Omnicom Group posts second quarter organic sales declines; U.S. saw 20 percent drop
Omnicom Group on Tuesday reported a 24.7 percent decrease to $2.8 billion in worldwide revenue for the second quarter, compared to $3.7 billion in the same period of last year.
The holding company said that second quarter organic revenue declined 20.7 percent in the U.S. and fell 29.6 percent in "other" North America; organic sales in the U.K. dropped 23.7 percent and fell 29.4 percent in the Euro markets and "other Europe"; second quarter organic sales slipped 18.6 percent in Asia; Latin America's organic revenue declined 24.1 percent; and organic sales decreased 39.4 percent in the Middle East and Africa.
By discipline, Omnicom reported its advertising services declined 26.6 percent in the second quarter; its CRM consumer experience division fell 25.6 percent; its CRM execution and support business decreased 27.6 percent; public relations declined 13.6 percent; and healthcare, seemingly the only bright spot, increased 3.2 percent.
On an earnings call, Omnicom Group Chairman-CEO John Wren said the company achieved cost savings of $500 million in the second quarter through several measures including laying off 6,100 employees, reducing real estate and implementing salary cuts and a hiring freeze. He also didn't rule out further cost savings in the second half of the year.
"The quarter posed extraordinary challenges," said Wren, adding that Omnicom's focus has remained on "our people, our clients and our business."
Wren said the majority of employees continue to work from home with the exception of offices opening up in certain areas of Asia Pacific, Europe, the Middle East and America. "While we are pleased with these reopenings, we recognize that some of our staff will continue to work from home for a continued period of time," he said.
Wren pointed to recent wins as evidence of the company's ability to work remotely. In the second quarter, Omnicom picked up the global media planning and buying account of Air France, Playstation's global production account and Clorox's entire U.S. media business.

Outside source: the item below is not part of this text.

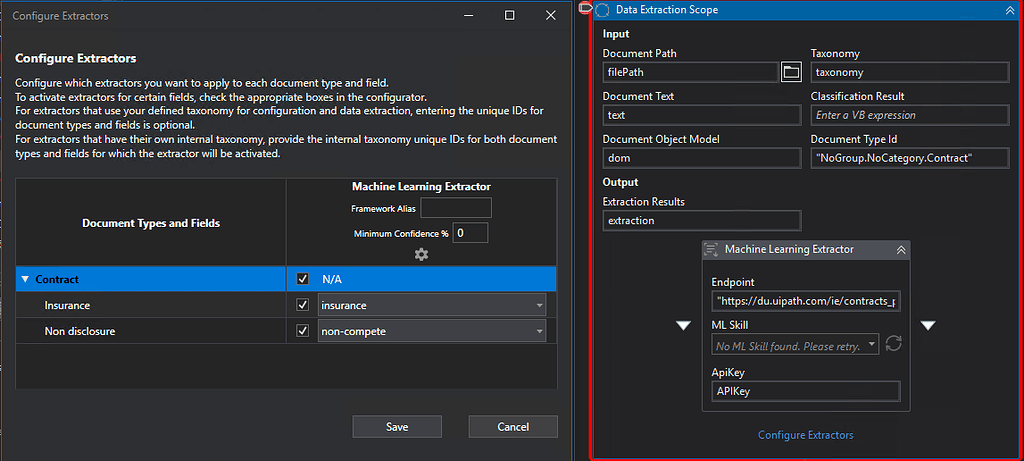This screenshot has height=461, width=1024.
Task: Click the Framework Alias input field
Action: (x=456, y=208)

Wren noted how the decline in third party service costs in Omnicom's events and media divisions particularly negatively impacted second quarter results. Third party service costs in media, Omnicom Chief Financial Officer Philip Angelastro explained on the call, are related to bundle solutions in programmatic media buys. He said, "If a client is focused on the achievement of a particular metric or ROI, and they want a fixed cost, we deliver that bundle media for a fixed price and the risk of delivering that price, better or worse, we bear."
Wren added, "when it comes to events, we don't anticipate any meaningful turnaround in the second half," noting how there's still "a lot of uncertainty even in respect to live sports." He said, though, that Omnicom agencies continue to work on the Tokyo Olympics despite its postponement to 2021.
"We remain confident we will weather this period and emerge a stronger organization," Wren said.
On Monday, Wren released the holding company's staff diversity makeup in an internal email and laid out the company's "Open 2.0" action plan "to achieve our ultimate goal: systemic equity throughout Omnicom." That move came after Nathan Young, co-founder of the nonprofit 600 & Rising, called out Omnicom Group on Ad Age Remotely for not releasing diversity data or responding to 12 action steps he laid out in an open letter last month to tackle racism in the ad world—as other holding companies had.
Young, who is group strategy director at Minneapolis-based agency Periscope, told Ad Age that Omnicom's release of diversity data and plans for improving diversity, equity and inclusion for its employees of color are not enough. He criticized the "Open 2.0" plan as having "incredibly broad goals that are designed to skirt accountability."
"Put it back in the oven. This plan is half-baked," Young said. "Given how much they delayed this release, I expected more. The excuses their executives gave me is that they were taking their time to ensure they get this right. If that was their goal, they failed."